*** Entries supplied Section Begins ***
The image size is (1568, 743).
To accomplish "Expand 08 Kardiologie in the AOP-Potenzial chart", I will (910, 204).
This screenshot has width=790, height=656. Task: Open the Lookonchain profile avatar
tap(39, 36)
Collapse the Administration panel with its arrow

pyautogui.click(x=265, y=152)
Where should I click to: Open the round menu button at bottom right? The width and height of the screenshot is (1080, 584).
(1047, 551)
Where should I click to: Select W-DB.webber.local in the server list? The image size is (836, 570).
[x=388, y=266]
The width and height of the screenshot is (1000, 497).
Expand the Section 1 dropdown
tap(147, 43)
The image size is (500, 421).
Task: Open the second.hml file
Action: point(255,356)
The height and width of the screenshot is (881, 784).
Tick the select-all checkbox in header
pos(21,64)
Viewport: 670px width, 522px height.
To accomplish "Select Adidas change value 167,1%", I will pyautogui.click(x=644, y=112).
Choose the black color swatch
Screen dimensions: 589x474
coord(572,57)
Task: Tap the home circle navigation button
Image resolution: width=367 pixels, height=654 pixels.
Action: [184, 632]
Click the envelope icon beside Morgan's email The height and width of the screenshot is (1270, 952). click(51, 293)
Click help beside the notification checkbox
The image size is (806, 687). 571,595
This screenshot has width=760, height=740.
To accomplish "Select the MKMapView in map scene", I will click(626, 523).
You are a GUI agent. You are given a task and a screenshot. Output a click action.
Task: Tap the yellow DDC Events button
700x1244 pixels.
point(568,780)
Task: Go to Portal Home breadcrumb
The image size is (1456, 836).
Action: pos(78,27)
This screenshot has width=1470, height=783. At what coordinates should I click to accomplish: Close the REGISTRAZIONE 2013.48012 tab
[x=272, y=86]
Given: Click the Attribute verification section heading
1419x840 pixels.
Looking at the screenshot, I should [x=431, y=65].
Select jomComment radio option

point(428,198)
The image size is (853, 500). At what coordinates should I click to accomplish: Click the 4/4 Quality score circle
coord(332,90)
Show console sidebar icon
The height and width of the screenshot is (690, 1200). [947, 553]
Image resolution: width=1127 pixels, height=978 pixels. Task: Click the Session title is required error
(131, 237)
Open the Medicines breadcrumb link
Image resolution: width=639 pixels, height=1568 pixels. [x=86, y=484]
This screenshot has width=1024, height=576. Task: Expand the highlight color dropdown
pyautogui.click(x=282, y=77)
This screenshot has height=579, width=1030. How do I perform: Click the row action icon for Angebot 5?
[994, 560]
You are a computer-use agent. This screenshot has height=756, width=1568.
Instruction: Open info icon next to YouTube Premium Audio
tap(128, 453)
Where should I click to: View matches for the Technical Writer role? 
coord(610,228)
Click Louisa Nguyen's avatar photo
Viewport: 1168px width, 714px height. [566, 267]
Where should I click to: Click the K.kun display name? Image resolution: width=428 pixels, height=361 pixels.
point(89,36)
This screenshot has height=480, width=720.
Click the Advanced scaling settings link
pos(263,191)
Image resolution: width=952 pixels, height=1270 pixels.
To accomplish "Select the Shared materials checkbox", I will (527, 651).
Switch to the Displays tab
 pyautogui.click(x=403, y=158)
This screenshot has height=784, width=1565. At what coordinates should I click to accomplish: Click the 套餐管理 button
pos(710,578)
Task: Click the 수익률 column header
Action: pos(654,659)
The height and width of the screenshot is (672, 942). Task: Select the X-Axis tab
*** Entries supplied Section Ends ***
* [Your objective]
Start with the first line. Please copy exactly each line of the listing through the one with "Viewport: 670px width, 522px height.", including it.

* [Expected output]
The image size is (1568, 743).
To accomplish "Expand 08 Kardiologie in the AOP-Potenzial chart", I will (910, 204).
This screenshot has width=790, height=656. Task: Open the Lookonchain profile avatar
tap(39, 36)
Collapse the Administration panel with its arrow

pyautogui.click(x=265, y=152)
Where should I click to: Open the round menu button at bottom right? The width and height of the screenshot is (1080, 584).
(1047, 551)
Where should I click to: Select W-DB.webber.local in the server list? The image size is (836, 570).
[x=388, y=266]
The width and height of the screenshot is (1000, 497).
Expand the Section 1 dropdown
tap(147, 43)
The image size is (500, 421).
Task: Open the second.hml file
Action: point(255,356)
The height and width of the screenshot is (881, 784).
Tick the select-all checkbox in header
pos(21,64)
Viewport: 670px width, 522px height.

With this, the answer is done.